After graduating high school, he enlisted in the U.S. Army in 2010 and served as an intelligence analyst. While deployed to Afghanistan, Prater was given a challenge of 48 hours to determine a potential college to attend and degree program, which changed his future.

After he was accepted into the Green to Gold Active Duty Option Program, a two-year program that provides eligible active-duty enlisted soldiers the opportunity to complete a baccalaureate degree or a two-year graduate degree and commission as an Army officer, he was focused on excelling academically.

However, pursuing an undergraduate degree was only one challenge faced by Prater.
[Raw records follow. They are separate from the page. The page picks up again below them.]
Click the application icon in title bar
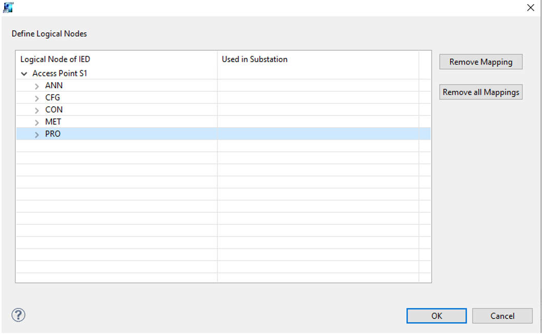 [8, 8]
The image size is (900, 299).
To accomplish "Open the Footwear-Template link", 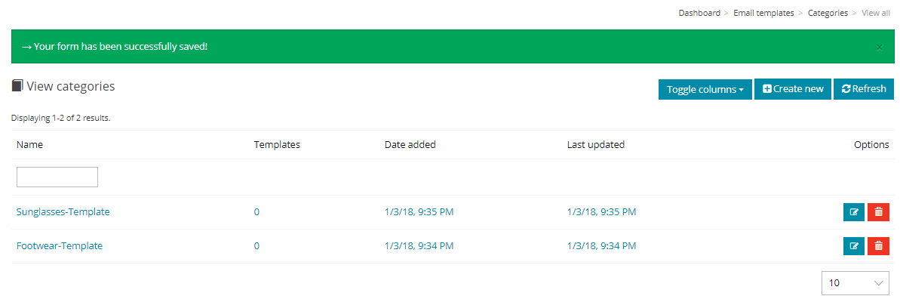I will tap(60, 245).
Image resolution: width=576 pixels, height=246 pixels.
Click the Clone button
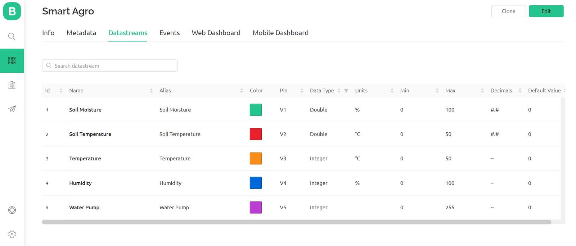coord(508,11)
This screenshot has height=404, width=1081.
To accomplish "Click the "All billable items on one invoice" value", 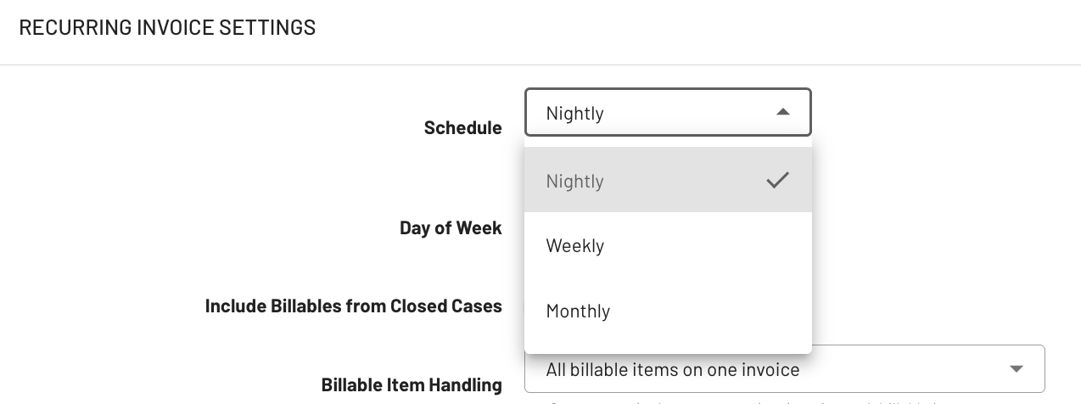I will tap(672, 370).
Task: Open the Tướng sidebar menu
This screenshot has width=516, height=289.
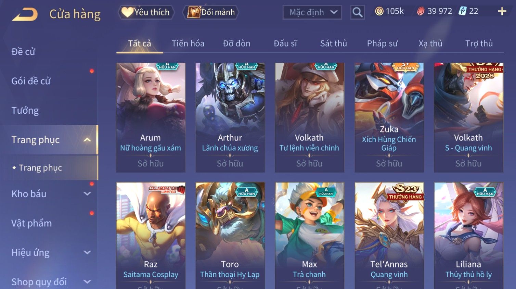Action: (25, 111)
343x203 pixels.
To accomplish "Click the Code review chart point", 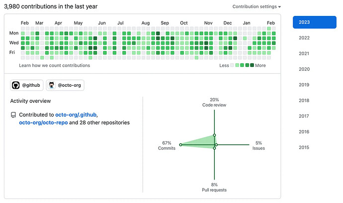I will [x=214, y=135].
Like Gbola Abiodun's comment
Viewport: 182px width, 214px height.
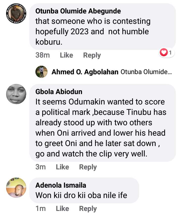pos(62,167)
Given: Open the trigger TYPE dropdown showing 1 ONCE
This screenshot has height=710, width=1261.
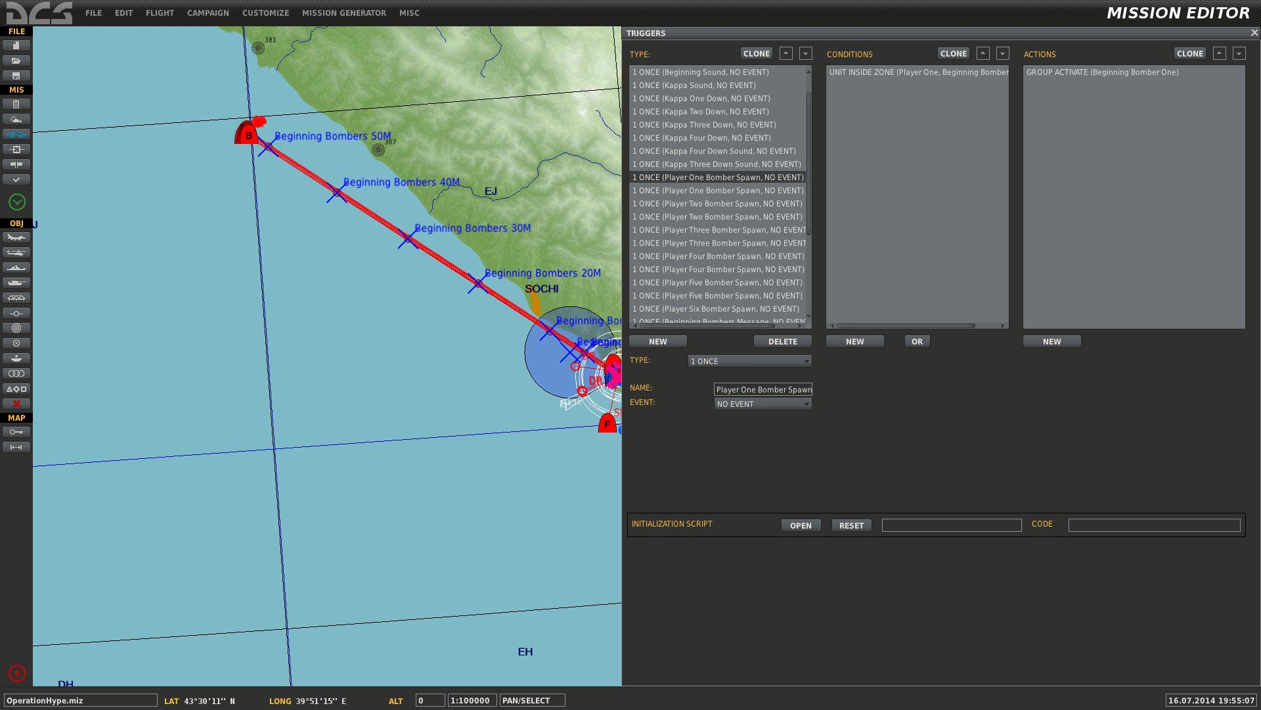Looking at the screenshot, I should 749,361.
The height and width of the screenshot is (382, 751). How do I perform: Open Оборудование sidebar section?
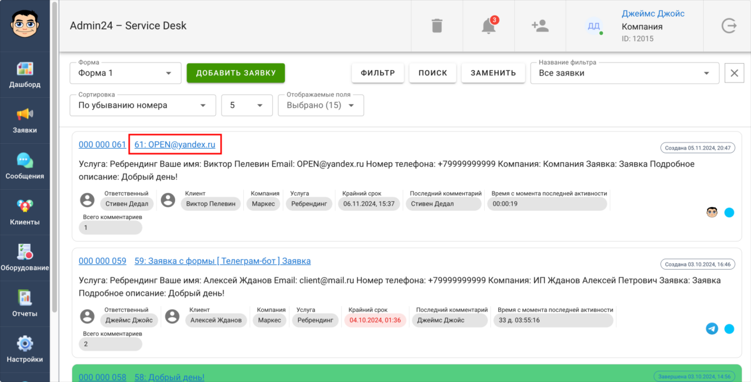click(25, 259)

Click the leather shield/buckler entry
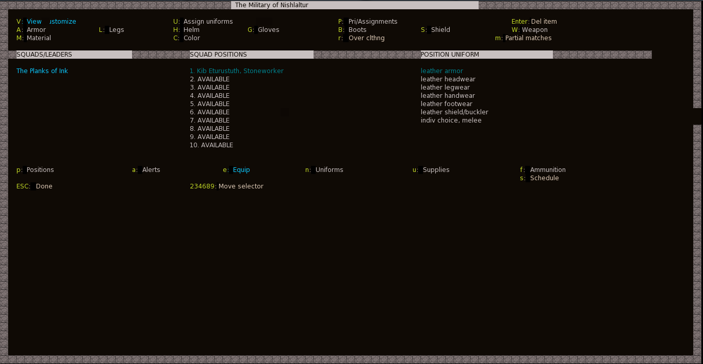point(454,112)
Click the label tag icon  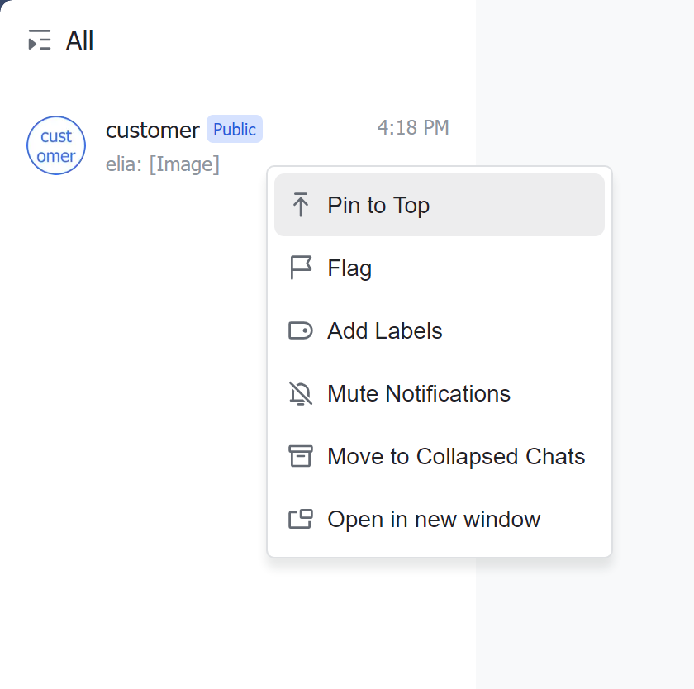pos(301,331)
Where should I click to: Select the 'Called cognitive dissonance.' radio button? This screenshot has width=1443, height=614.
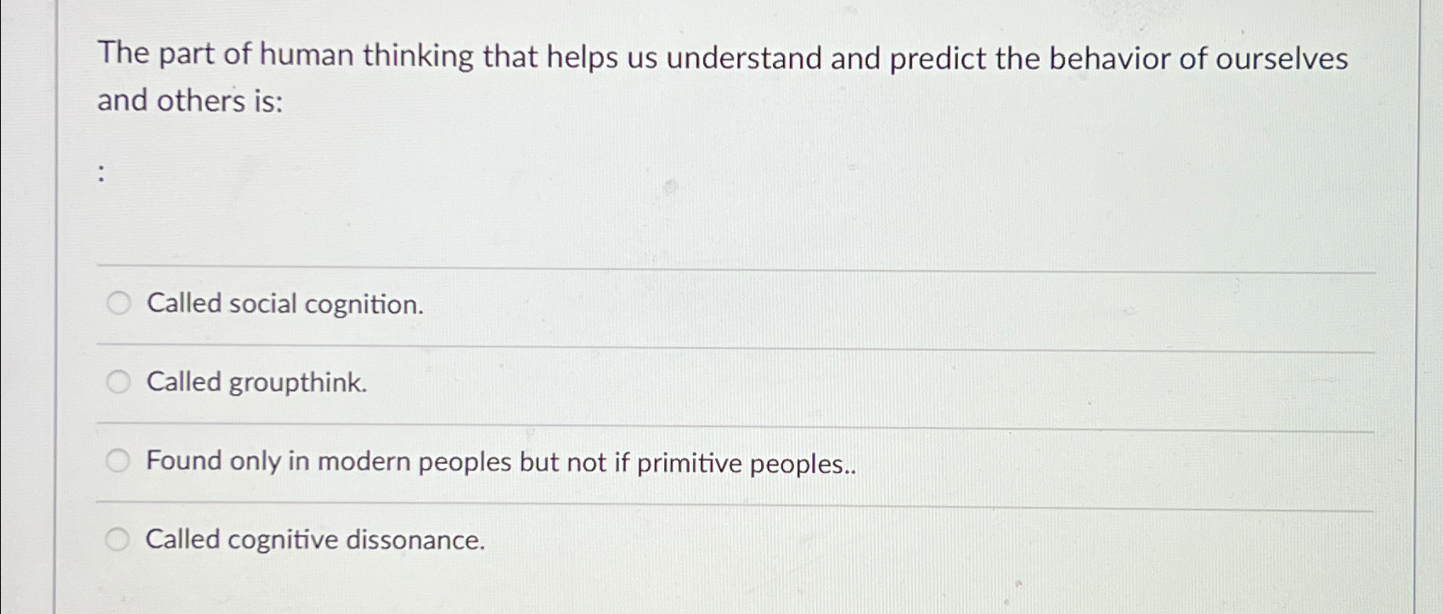118,538
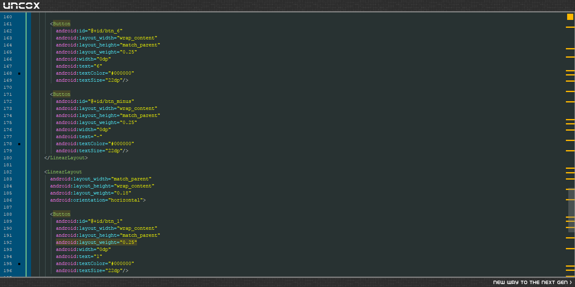This screenshot has height=287, width=575.
Task: Click the Button tag at line 188
Action: 62,214
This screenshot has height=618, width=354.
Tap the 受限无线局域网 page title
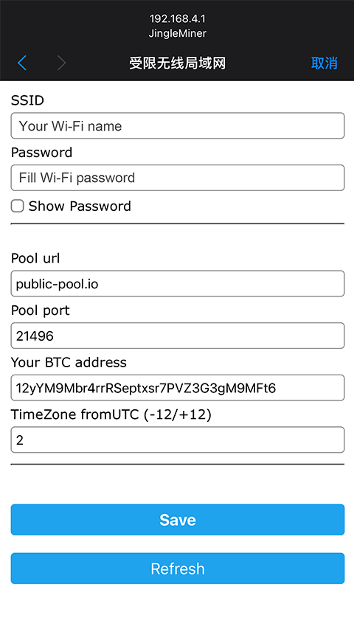click(x=178, y=63)
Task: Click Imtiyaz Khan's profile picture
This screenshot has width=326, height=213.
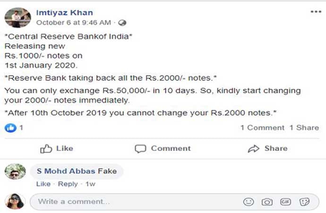Action: 18,18
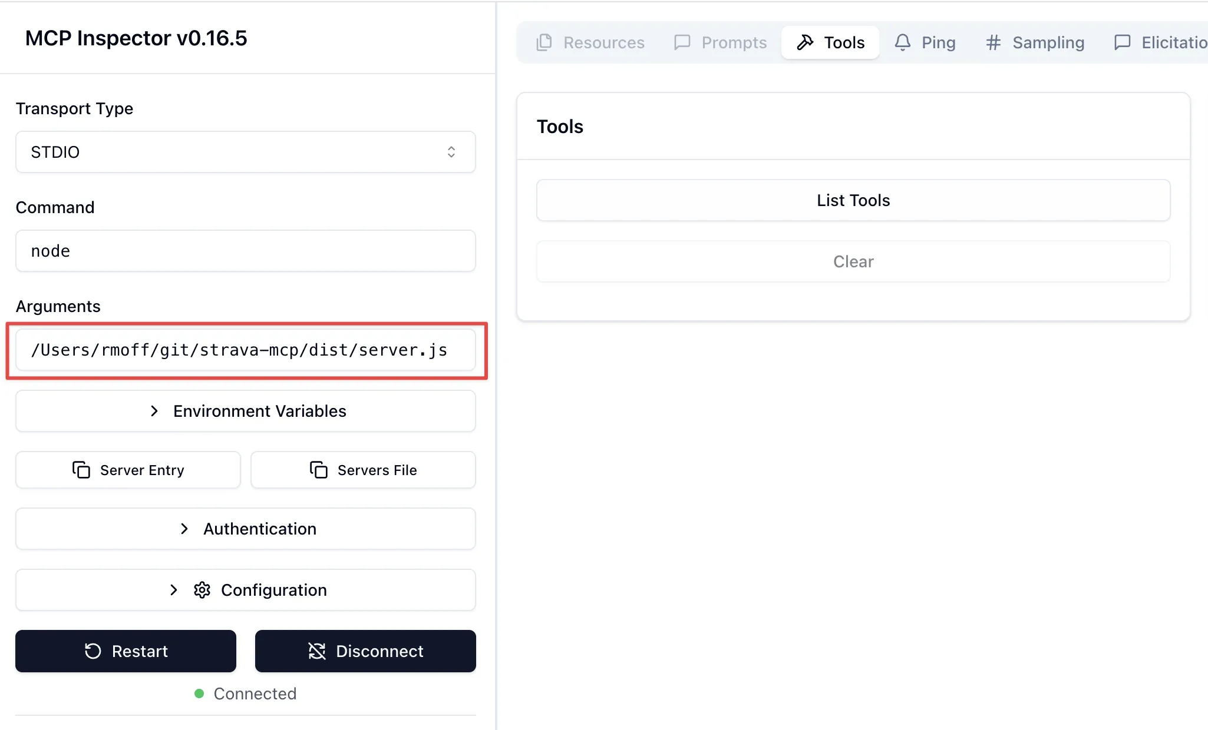1208x730 pixels.
Task: Click the wrench icon on Tools tab
Action: tap(805, 42)
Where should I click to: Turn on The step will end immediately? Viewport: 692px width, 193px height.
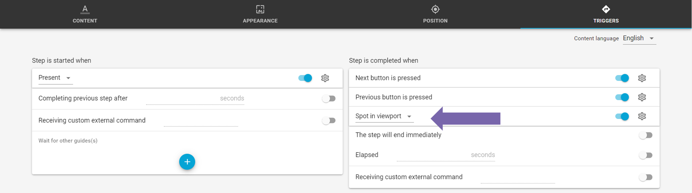point(645,135)
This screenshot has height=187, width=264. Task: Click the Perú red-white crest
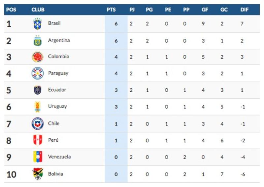(x=38, y=140)
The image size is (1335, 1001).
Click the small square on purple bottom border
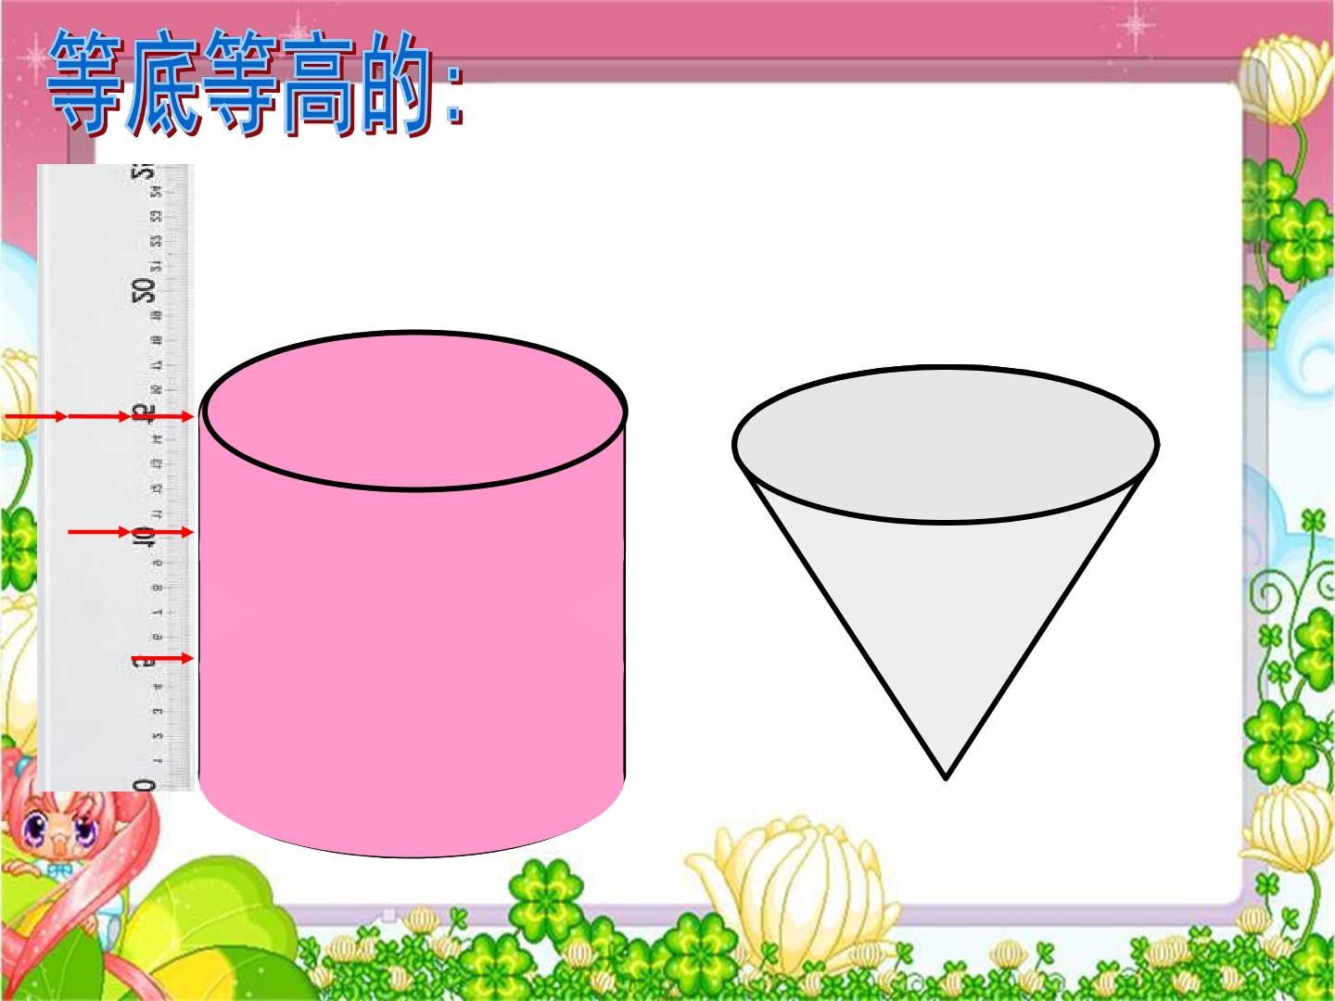[389, 915]
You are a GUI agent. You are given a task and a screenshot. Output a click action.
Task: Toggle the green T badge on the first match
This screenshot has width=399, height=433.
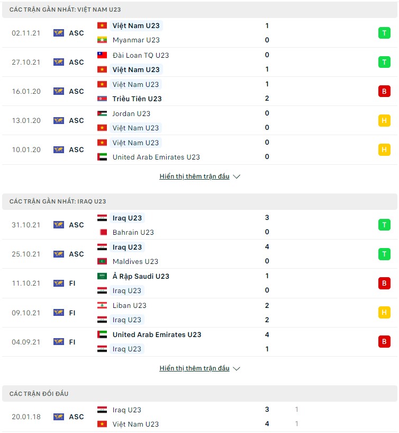[385, 32]
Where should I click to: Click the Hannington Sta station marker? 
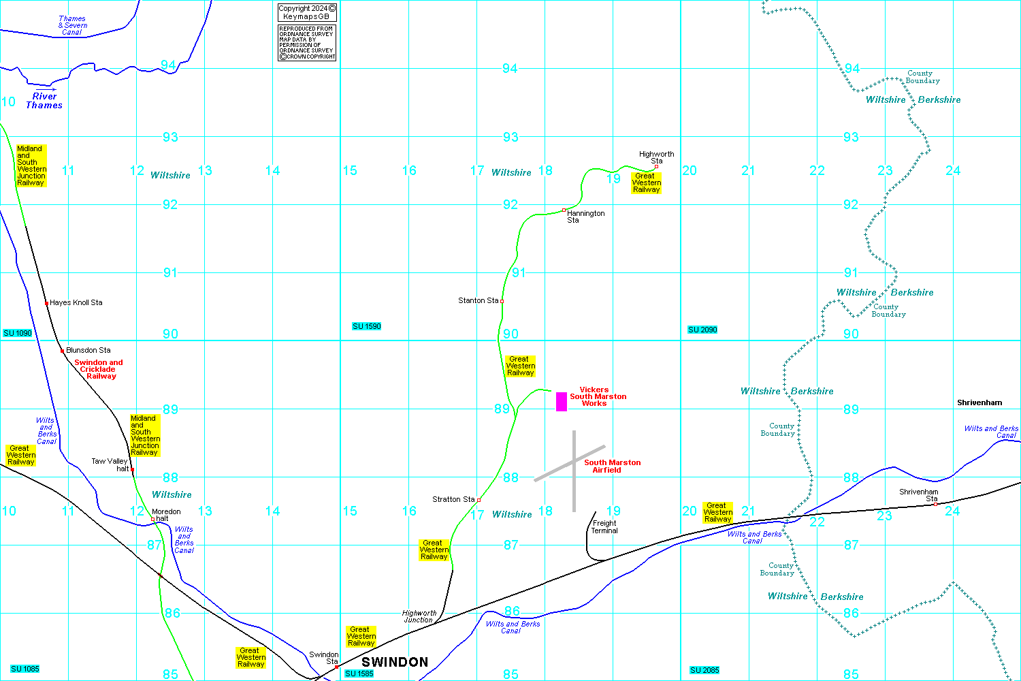pos(564,210)
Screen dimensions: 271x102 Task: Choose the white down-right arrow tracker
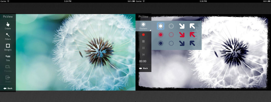click(182, 26)
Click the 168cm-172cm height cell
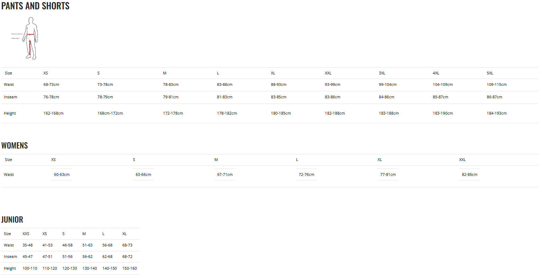542x278 pixels. pyautogui.click(x=110, y=113)
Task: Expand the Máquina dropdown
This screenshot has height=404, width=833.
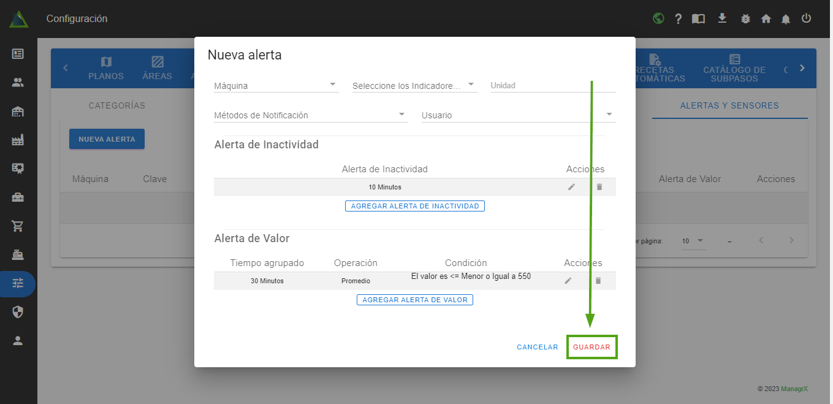Action: tap(276, 85)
As a father raising two children, attending school full-time and serving as a cadet for Army ROTC, his priority was to find a balance when managing his time.

The transition into the college environment was tough at first, but he utilized the Army discipline to create a framework of how to tackle academics, which allowed him to achieve a 4.0 GPA and earn a spot on the Army ROTC Cadet Command Staff as the cadet battalion commander.

This May, Prater will receive his bachelor’s degree in political science and commission as an infantry officer for the U.S. Army.

He answered some questions about his experience.

Question: What was your “aha” moment, when you realized you wanted to study the field you majored in?

Answer: My “aha” moment came long before I even stepped foot on campus. When I was deployed to Afghanistan, I worked under Gen. Mark A. Milley, currently the chief of staff for the U.S. Army. He asked when I was briefing him once what I wanted to do with my life, and I actually had never really thought about anything beyond two or three years down the road. I responded by saying, “I was considering going to college.” He basically gave me 48 hours to come up with a school that I wanted to attend. After narrowing it down to Arizona, I stumbled upon the political science degree and never looked back.

Q: What’s something you learned while at ASU — in the classroom or otherwise — that surprised you, that changed your perspective?

A: I go back to my first political science class called Global Politics (POS 160) with Dr. Charles Ripley — this class served as an introduction and sparked my fascination for international relations. It was one of the first classes I took at ASU and set the tone for the rest of my undergraduate career.

Q: Why did you choose ASU?

A:
I chose Arizona State University because of their highly ranked political science degree program.

Q: What’s the best piece of advice you’d give to those still in school?

A: The syllabus is the cheat sheet to success in academic courses. Instructors will give you an outline from beginning to end of assignments, quizzes and readings, which you can use to guide you through courses. The very first thing I did at the beginning of the semester was print each syllabus out and put them in binders, then highlight or cross out as a week would elapse and update my agenda accordingly. That’s how I managed my courses, so I never had any surprises come up.

Q: What was your favorite spot on campus, whether for studying, meeting friends or just thinking about life?

A: My favorite spot on campus would have to be the Army ROTC Cadet Lounge. I’ve been there almost every day since I started school. Not only because I can relate to other people who are in the program with me, but it’s also a good social setting. It was the place where I went to relax, study or just play games and hang out with other cadets.

Q: What are your plans for after graduation?

A: I’m assigned as an infantry officer in the Army, and I am going to serve in that capacity for four years. After that, I will transition into military intelligence. My goal is to serve honorably for my nation for 20 years, then return to my home state of Texas. I plan to get involved in whatever political capacity I can, whether it’d be in a Congressional seat or Senate.

Q: If someone gave you $40 million to solve one problem on our planet, what would you tackle?

A: I would use the $40 million to bolster the education system — the public education system — to continue to find different ways to improve them. I’m firm believer of investing in our youth. I understand the future of this world is in the hands of those who reside in it, so I take a lot of responsibility and accountability for developing not only my own children, but future generations as well.